The study by D'Amico et al does, however, begin to shed light on some of these questions. Specifically, the magnitude of the survival benefit observed with short-term AST in the patient groups treated was significant and similar to the magnitude of survival benefit achieved when long-term AST plus RT were administered.¹⁷ This suggests that short-term AST is a very reasonable option as it provides similar value for this patient group with less advanced disease. Results from RTOG 9408 and an European Organization for Research and Treatment of Cancer trial of short-term vs long-term AST should help further refine this answer. The study by D'Amico et al does not specifically study or provide data to suggest that patients with high-risk locally advanced prostate cancer can forgo long-term AST as has been previously reported beneficial.^{13 ,15 ,17}

Furthermore, on the question of AST-related toxicity, this trial did not specifically or rigorously evaluate this important end point. The authors did not use a validated quality of life instrument capable of accurately and completely accessing the effects of AST to make a determination about a risk/benefit ratio regarding its use. Moreover, the study by D'Amico et al was not specifically designed to ascertain the optimal timing of AST administration. That is, it did not seek to determine if the beneficial effects observed with the addition of AST to RT result from a direct interaction of the 2 modalities or are a result of the treatment of subclinical metastatic disease. Nonetheless, given that essentially every trial completed to date, including this one, has revealed an improvement in metastasis-free survival with the use of AST in combination with RT, these data argue that treatment of subclinical microscopic metastatic deposits is likely one of the primary benefits of AST when administered in this context. Data from the RTOG 9413 study¹⁶ support the contention that a direct interaction of the 2 modalities is possible and, thus, concurrently applied AST is certainly reasonable. Thus, the most efficacious duration of AST administration (short-term vs long-term) is an issue that remains complicated and unresolved.

Another aspect of contemporary prostate cancer management should be considered to place these data into context. Radiation dose escalation presumes that higher radiation doses administered to the prostate and periprostatic area are more likely to eradicate prostate cancer cells than lower doses of radiation, ultimately translating into improved control of disease.^{24 - 25} Techniques such as 3-dimensional conformal RT and intensity modulated RT allow for safe delivery of high doses of radiation to the prostate.²⁶ A recent prospectively randomized trial of low-dose (70 Gy) vs high-dose (78 Gy) RT revealed that higher radiation doses result in improved freedom from failure (biochemical or clinical) in patients with intermediate- to high-risk prostate cancer.²⁵ No overall survival advantage to this approach has been noted to date, with relatively short follow-up and increased adverse events.

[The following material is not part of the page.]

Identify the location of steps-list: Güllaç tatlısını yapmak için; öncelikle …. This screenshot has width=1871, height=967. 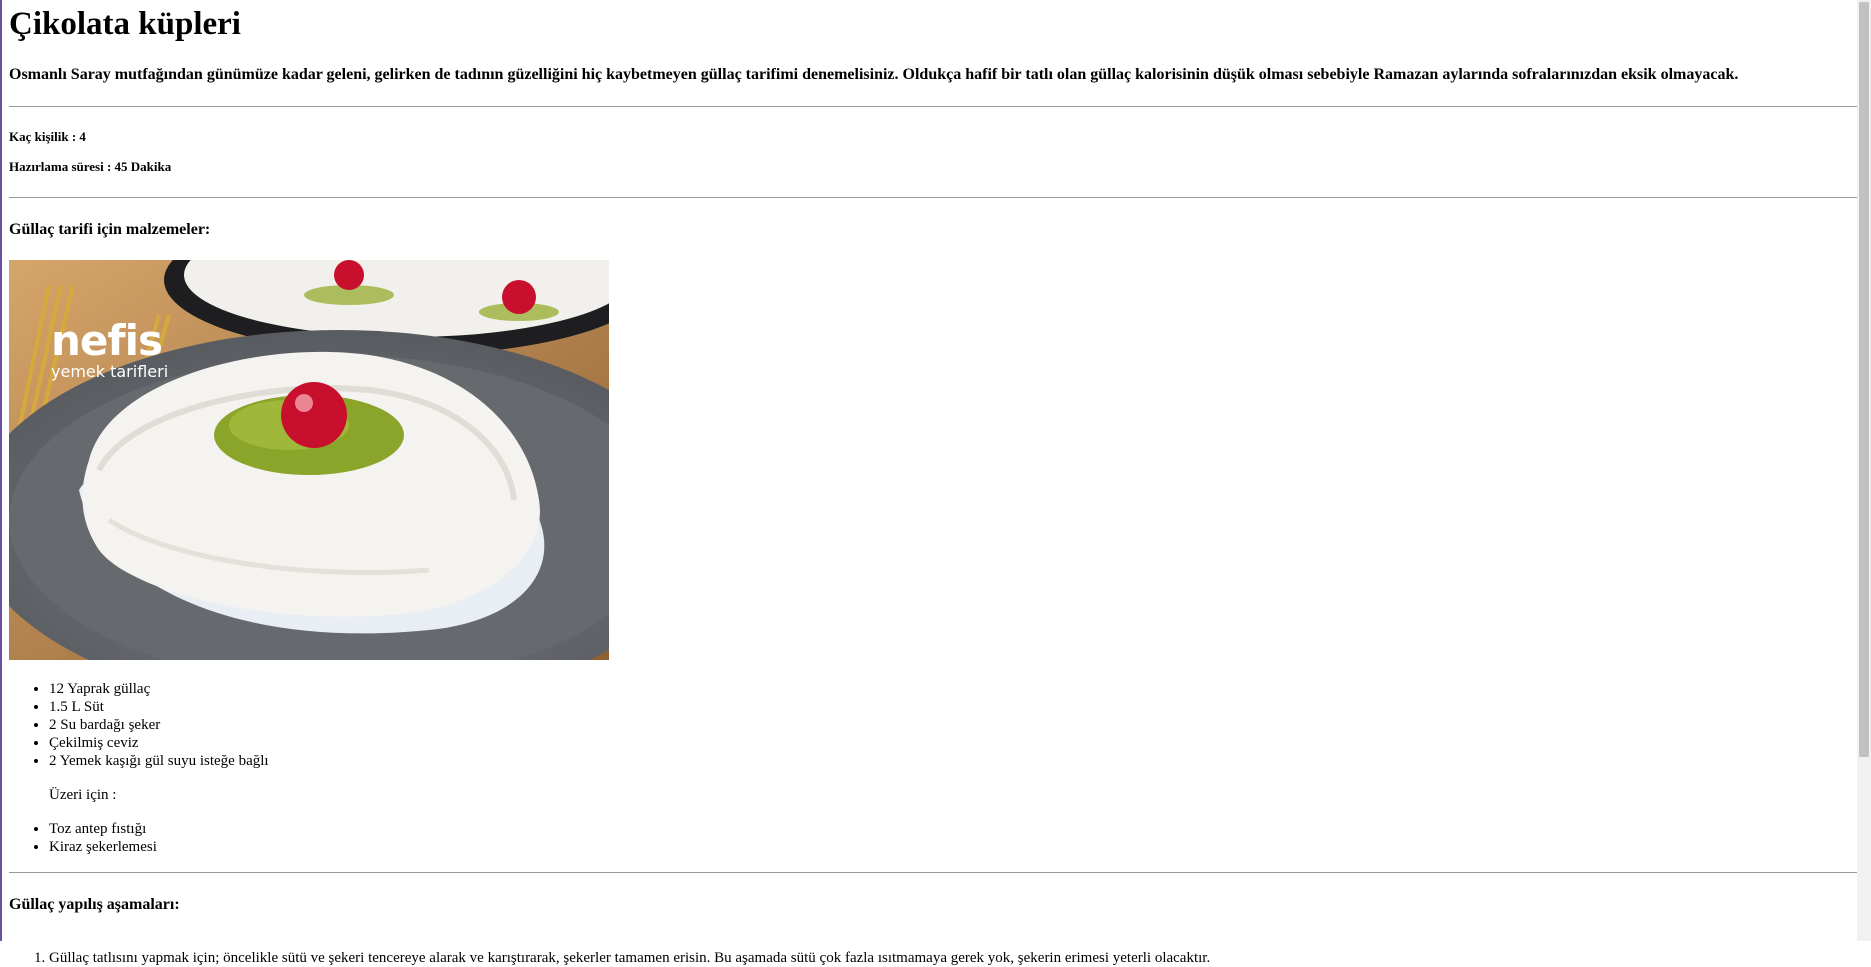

Interestingly, all patients in the study by D'Amico et al were treated with 70 Gy of radiation, a dose that matches the low-dose group of the prospective trial.²⁵ The relatively low radiation dose used in the study by D'Amico et al could have resulted in a reduction in disease control in both treatment groups, perhaps impacting the RT-only group the most.

In conclusion, the study reported by D'Amico et al is important particularly in that it is the first to demonstrate a survival benefit when AST is added to RT in the management of patients with clinically localized prostate cancer. Based on the results of this compelling study, can one say that AST in combination with RT is now the "standard" therapy for patients with clinically localized intermediate- to high-risk prostate cancer? These prospectively collected data cannot be ignored and on the surface support such a conclusion, particularly if relatively low doses of radiation (≤70 Gy) are used by the individual clinician in her/his usual practice. However, several important issues about the data set remain unclear and, when combined with the fact that the radiation doses used in this trial were lower than that shown to be beneficial for similar patients in other studies, the term "standard" cannot yet be applied to this approach for all patients managed with RT for clinically localized prostate cancer.